__WRITTEN INSTRUCTION__: Reproduce word for word the rows below, starting at the line containing "Task: Switch to the 产品中心 tab" and ending at the line containing "pyautogui.click(x=1011, y=41)", with both of those lines included.

## START TASK INPUTS

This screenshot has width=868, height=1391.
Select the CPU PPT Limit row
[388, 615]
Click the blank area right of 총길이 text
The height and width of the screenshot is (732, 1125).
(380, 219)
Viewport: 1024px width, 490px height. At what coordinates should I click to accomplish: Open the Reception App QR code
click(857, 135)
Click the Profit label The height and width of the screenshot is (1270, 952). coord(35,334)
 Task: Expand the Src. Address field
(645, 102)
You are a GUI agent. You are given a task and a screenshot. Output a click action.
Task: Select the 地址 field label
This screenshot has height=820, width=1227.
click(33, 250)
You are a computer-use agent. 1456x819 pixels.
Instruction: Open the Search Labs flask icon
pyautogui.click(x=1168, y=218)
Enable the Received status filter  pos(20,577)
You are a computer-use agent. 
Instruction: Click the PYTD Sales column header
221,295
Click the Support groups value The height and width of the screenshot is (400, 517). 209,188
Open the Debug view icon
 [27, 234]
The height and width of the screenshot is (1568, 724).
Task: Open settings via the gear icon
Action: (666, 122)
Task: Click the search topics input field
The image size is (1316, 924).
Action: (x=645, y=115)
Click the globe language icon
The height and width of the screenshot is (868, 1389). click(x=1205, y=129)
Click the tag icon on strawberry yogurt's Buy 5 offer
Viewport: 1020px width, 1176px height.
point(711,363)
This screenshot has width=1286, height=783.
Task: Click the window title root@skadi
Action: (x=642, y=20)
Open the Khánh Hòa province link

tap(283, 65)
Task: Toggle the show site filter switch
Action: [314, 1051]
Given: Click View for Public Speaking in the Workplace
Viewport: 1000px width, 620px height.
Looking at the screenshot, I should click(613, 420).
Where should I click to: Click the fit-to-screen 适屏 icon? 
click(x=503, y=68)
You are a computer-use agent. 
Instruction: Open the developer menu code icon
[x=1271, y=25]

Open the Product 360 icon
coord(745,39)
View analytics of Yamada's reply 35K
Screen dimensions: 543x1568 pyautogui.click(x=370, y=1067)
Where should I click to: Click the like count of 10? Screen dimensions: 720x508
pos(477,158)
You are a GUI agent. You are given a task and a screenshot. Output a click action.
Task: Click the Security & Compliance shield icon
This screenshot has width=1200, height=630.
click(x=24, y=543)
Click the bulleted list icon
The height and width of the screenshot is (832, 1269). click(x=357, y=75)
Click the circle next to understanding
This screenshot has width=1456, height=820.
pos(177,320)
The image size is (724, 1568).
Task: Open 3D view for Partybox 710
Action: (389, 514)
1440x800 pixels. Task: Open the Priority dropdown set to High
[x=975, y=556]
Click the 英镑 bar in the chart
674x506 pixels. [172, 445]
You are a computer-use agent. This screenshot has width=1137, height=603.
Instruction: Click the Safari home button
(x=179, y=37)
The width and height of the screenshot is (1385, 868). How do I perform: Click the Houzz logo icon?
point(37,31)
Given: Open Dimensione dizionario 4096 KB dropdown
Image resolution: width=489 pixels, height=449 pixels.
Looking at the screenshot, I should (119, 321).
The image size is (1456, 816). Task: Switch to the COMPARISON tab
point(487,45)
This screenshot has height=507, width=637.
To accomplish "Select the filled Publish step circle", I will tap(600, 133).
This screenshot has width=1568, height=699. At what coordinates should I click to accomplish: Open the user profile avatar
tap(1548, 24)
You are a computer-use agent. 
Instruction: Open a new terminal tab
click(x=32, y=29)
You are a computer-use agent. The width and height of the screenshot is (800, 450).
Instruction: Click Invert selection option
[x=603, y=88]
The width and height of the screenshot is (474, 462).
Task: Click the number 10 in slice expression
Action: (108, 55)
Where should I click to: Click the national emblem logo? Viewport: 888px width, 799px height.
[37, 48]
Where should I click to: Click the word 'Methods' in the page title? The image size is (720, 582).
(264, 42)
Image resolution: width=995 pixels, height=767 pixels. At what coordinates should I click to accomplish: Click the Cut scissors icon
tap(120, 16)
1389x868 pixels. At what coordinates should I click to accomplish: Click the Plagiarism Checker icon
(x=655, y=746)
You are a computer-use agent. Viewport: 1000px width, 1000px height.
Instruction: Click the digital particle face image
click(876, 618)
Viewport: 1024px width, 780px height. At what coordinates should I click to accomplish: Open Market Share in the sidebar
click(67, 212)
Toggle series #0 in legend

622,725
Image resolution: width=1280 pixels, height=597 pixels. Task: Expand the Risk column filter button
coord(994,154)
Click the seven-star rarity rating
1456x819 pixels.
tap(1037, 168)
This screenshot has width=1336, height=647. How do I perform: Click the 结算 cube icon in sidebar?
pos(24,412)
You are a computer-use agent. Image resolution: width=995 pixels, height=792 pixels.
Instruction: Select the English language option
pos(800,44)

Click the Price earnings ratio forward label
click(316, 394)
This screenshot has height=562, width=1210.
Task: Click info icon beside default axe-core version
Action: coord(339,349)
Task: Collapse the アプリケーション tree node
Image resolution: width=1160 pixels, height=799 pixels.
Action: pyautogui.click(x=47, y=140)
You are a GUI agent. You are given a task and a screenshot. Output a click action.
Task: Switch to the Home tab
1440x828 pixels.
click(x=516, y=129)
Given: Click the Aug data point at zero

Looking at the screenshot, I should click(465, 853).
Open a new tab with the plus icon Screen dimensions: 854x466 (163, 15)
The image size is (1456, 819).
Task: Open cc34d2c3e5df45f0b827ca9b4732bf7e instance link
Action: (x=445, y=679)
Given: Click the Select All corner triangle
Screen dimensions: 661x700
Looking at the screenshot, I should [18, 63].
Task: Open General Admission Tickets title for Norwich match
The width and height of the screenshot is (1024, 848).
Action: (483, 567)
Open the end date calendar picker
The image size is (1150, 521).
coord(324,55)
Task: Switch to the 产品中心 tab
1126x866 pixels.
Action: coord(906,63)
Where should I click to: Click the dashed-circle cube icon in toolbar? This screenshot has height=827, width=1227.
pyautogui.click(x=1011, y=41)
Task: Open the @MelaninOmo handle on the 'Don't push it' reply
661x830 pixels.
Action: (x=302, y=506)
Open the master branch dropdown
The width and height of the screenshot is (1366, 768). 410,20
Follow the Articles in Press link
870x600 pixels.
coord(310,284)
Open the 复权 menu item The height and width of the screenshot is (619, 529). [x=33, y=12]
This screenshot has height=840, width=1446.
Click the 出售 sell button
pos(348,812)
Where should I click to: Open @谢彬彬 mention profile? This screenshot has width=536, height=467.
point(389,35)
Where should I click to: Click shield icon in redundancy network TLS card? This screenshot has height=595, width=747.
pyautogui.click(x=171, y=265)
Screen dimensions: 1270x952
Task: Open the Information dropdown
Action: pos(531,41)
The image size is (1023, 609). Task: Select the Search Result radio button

## END TASK INPUTS

__ANSWER TO THIS EXERCISE__:
Task: Switch to the 产品中心 tab
1126x866 pixels.
Action: coord(906,63)
Where should I click to: Click the dashed-circle cube icon in toolbar? This screenshot has height=827, width=1227.
pyautogui.click(x=1011, y=41)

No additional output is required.